A horizontal water jet produces a wide sheet of parallel-flowing liquid that strikes an inclined plate and then divides, with a fraction of the liquid flowing up the plate and the remainder flowing down the plate. The figure shows a section of the flow. All surfaces of the liquid are exposed to atmospheric pressure and both the gravity forces and frictional losses in the flow may be neglected.
Shear stress between the plate surface and the liquid may be neglected in comparison with pressure forces there and, therefore, the force between the plate and the liquid is perpendicular to the plate surface with zero component tangent to the plate surface.

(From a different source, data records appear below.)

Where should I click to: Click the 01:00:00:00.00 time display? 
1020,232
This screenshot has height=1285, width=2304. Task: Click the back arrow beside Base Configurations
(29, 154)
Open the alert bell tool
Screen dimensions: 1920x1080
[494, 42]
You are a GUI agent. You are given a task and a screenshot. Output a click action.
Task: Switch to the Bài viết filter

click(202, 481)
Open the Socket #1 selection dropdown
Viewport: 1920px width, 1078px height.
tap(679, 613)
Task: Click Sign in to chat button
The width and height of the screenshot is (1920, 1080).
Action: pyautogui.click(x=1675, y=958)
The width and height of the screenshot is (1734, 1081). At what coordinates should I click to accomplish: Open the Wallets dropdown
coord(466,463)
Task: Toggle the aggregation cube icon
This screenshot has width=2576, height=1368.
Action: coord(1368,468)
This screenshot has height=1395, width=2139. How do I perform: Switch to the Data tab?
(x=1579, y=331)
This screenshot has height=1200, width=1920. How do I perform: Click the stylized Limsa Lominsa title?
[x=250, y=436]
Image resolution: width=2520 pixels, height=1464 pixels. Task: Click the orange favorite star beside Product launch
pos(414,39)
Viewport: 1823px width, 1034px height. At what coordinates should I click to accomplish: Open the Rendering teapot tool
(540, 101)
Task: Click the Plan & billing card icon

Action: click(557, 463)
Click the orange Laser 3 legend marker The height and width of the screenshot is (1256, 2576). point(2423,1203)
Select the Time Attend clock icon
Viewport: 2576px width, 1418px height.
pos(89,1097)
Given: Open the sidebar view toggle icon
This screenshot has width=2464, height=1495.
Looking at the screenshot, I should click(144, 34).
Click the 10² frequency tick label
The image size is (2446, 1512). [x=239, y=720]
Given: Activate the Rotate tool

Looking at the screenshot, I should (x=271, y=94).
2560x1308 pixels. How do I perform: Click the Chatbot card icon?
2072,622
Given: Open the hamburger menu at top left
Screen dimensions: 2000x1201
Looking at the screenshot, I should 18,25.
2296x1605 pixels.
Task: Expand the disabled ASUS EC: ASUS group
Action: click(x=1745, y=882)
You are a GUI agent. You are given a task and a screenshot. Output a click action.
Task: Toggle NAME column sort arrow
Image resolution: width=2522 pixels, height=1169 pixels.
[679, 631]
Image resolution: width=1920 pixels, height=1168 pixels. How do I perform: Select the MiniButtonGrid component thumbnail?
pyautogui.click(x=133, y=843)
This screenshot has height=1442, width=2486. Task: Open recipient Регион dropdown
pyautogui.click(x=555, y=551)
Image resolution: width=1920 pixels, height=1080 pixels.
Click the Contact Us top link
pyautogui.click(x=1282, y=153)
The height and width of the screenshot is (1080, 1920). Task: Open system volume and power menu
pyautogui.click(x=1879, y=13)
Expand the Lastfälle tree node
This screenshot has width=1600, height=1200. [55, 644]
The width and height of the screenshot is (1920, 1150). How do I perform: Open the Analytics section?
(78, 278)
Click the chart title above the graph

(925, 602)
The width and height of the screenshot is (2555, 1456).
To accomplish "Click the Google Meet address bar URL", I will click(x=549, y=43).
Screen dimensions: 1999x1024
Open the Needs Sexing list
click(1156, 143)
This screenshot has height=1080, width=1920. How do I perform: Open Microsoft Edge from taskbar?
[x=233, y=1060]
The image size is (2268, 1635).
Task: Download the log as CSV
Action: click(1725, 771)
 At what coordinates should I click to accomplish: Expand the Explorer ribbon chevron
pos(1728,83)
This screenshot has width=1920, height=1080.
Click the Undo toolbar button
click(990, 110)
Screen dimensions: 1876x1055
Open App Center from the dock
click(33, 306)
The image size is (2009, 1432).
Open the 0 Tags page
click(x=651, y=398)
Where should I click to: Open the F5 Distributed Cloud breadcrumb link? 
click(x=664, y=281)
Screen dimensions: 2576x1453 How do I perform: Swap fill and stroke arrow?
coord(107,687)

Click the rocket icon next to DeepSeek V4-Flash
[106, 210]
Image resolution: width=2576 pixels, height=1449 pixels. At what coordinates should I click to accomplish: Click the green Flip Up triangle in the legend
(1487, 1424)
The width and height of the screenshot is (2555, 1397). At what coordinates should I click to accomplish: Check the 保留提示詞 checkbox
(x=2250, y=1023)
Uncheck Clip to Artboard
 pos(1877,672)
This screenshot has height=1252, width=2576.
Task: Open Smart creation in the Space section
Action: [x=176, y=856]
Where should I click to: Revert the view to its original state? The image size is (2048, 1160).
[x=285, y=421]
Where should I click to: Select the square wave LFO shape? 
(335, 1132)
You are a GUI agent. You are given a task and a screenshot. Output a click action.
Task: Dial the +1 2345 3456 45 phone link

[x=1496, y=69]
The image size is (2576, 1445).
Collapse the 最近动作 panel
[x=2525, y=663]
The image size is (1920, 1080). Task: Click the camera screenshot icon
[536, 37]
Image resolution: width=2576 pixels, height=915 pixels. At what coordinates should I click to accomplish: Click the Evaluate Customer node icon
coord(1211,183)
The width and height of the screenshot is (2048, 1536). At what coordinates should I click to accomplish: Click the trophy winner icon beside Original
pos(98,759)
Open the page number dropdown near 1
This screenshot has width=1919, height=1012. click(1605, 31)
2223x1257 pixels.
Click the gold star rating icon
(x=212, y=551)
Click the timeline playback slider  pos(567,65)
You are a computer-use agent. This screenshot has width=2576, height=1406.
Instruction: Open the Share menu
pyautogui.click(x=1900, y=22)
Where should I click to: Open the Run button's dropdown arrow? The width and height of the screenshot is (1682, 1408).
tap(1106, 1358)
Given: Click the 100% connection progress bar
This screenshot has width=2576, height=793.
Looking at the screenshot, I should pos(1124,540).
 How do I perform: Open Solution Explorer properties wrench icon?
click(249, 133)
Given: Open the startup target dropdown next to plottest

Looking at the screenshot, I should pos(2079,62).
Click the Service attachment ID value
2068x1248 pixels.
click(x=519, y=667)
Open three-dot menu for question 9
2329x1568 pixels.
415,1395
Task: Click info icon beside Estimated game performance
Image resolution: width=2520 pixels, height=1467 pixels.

With these facts, use mass and momentum balances to:

a) Determine the relation between the fraction of the liquid that travels up along the plate and the angle θ.

Homework Equations

Bernoulli's equation { u₁=u₂=u₃}
Conservation of mass {m₁=m₂+m₃
Conservation of momentum {um₁=um₂+um₃

The Attempt at a Solution

F_x:
um₂cos(θ)-um₃cos(-θ)-um₁=0
F_y:
um₂sin(θ)-um₃sin(-θ)=0

m₂=-m₃--> can not be true

 

[256bits]

Fx:
um2cos(θ)-um3cos(-θ)-um1=0
Fy:
um2sin(θ)-um3sin(-θ)=0

Are you sure that ƩFx and ƩFy equal 0.
There is a plate that the jet strikes.

 

[alpine_steer]

Fx:
um₂cos(θ)-um₃cos(-θ)-um₁=F_x
[(m₂+m₃)cos(θ)-m₁]u=F_x
[m₁cos(θ)-m₁]u=F_x
[cos(θ)-1]m₁u=F_x
Fy:
um₂sin(θ)-um₃sin(-θ)=F_y

 

[rude man]

Gravity is neglected? So the image is looking down on the experiment?

 

[256bits]

Not necessarily.
Gravity can be neglected if the change in energy of the water stream due to pgh is small in comparison to other energy changes. Note also that frictional forces have been neglected also so there is no shear force on the plate.

 

[256bits]

Alpine Steer
To make this problem conceptually more understandable, you could rotate the picture so that the plane of the plate is either vertical or horizontal - in other words line up your axis parallel and perpendicular to the plate.

Making the axis vertical:
In that case, the water jet approaches the plate at an angle θ measured from the plate.
Since friction is neglected the plate will experience a reaction force of F only in the x-direction.
Your equations are set up in a similar manner as before but in this case there is no reaction parallel to the plate.

And since the velocity of the jet after it hits the plate is zero your momentum equationlooks much neater.

ie F = \rhoQ ( initial velocity - final velocity )
or Fx = \rhoQ( u1x - u2x ) , where u2x = 0
and u1x = Vcos(θ) or sin θ depending whether you measure the angle from the plate or the normal to the plate.